BCDevOps / backup-container

A simple container for a simple backup strategy.
Apache License 2.0
39 stars 56 forks source link

PostgreSQL backup verification is failing in v2.8.1 and v2.9.0 #132

Open WalterMoar opened 1 month ago

WalterMoar commented 1 month ago

When upgrading to v2.9.0 our PostgreSQL 13.13 backup verifications are failing with the error:

ERROR: role "postgres" already exists

When looking into the problem it was found that everything works fine with v2.8.0, but v2.8.1 and v2.9.0 fail in this same way.

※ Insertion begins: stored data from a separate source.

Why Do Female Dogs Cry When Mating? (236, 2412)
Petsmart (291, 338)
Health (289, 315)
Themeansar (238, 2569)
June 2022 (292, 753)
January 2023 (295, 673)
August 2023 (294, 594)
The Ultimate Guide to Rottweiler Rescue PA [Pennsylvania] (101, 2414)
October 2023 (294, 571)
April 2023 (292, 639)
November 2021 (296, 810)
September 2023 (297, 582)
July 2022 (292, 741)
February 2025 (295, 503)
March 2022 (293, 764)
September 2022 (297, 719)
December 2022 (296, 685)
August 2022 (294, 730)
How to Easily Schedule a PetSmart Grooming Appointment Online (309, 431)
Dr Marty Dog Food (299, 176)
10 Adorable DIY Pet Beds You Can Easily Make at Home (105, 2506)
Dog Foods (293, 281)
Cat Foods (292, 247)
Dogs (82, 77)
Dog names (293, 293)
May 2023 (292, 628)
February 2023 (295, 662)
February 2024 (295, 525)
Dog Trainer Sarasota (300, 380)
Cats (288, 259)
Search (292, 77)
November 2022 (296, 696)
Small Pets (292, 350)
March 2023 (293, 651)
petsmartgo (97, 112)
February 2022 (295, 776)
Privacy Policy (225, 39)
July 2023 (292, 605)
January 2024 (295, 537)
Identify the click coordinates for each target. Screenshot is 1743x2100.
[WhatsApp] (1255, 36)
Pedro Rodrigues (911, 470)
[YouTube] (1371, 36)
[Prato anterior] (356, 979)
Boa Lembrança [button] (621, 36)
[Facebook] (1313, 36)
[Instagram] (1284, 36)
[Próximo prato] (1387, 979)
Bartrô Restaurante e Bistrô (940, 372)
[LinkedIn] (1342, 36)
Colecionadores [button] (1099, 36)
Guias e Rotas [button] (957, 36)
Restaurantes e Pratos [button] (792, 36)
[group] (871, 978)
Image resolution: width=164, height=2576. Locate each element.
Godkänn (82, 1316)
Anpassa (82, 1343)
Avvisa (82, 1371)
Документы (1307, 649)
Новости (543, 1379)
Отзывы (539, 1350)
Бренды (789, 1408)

The backups up to and including v2.8.0 have the PostgreSQL database dump at the top of the backup file, followed by the PostgreSQL database cluster dump that is:

--
-- PostgreSQL database cluster dump
--

SET default_transaction_read_only = off;

SET client_encoding = 'UTF8';
SET standard_conforming_strings = on;

--
-- Roles
--

CREATE ROLE postgres;
ALTER ROLE postgres WITH SUPERUSER INHERIT CREATEROLE CREATEDB LOGIN REPLICATION BYPASSRLS;
CREATE ROLE "userRLX";
ALTER ROLE "userRLX" WITH NOSUPERUSER INHERIT NOCREATEROLE NOCREATEDB LOGIN NOREPLICATION NOBYPASSRLS;

--
-- PostgreSQL database cluster dump complete
--

However, in v2.8.1 and v2.9.0, the order of these two sections is reversed, with the PostgreSQL database cluster dump containing the CREATE ROLE postgres coming before the PostgreSQL database dump. It looks like the order was switched in commit https://github.com/BCDevOps/backup-container/commit/eda584f7ca63ed668e1db1082782f671eadb77ee.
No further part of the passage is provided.